• ACTIVITY: Go through the records, and copy each line in which the string "option" is present.

Top of GIVEN DATA

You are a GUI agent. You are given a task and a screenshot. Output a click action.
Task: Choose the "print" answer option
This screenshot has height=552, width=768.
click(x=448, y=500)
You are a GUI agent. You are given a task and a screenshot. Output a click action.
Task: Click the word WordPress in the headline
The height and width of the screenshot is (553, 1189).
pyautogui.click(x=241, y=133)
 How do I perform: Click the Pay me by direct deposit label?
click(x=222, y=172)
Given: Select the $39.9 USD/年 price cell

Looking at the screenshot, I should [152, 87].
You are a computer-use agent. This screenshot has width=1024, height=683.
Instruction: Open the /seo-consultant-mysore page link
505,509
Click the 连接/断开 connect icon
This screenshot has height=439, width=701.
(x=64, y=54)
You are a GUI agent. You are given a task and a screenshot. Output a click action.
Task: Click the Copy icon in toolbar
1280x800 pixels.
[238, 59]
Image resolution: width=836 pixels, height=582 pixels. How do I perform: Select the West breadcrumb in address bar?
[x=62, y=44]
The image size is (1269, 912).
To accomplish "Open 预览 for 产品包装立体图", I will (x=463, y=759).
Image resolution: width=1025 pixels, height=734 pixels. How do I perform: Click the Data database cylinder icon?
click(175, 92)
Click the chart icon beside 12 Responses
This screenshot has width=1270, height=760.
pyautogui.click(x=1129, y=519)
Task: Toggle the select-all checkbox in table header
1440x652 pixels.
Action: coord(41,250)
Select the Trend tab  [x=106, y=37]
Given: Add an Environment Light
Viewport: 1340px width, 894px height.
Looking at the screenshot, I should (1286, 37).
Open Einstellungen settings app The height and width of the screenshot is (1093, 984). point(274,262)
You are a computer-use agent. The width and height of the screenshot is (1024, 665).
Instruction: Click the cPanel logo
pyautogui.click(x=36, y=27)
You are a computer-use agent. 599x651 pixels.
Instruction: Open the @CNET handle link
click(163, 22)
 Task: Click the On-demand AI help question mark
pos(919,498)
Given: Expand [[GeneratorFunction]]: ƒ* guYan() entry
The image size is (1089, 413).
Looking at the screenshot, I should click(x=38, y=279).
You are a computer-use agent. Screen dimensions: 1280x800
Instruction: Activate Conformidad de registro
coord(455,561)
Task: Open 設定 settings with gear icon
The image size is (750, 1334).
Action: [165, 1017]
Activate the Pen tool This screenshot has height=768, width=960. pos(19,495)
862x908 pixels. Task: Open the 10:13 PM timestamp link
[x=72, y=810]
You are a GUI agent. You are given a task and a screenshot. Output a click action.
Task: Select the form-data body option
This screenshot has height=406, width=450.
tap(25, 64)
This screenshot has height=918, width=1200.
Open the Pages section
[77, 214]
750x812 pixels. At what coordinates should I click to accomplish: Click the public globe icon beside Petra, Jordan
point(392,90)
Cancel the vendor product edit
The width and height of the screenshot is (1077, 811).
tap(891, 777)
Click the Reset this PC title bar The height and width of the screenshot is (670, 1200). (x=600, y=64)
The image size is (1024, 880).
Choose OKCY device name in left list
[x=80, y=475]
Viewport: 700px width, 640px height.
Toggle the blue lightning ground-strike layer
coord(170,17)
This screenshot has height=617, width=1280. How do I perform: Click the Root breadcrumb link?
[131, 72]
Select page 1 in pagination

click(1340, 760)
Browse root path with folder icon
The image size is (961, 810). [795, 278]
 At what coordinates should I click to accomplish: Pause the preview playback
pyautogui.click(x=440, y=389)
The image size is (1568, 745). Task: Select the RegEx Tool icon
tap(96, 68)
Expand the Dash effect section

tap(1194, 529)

Bottom of GIVEN DATA

• RESULT BELOW:
Task: Choose the "print" answer option
Task: Select the form-data body option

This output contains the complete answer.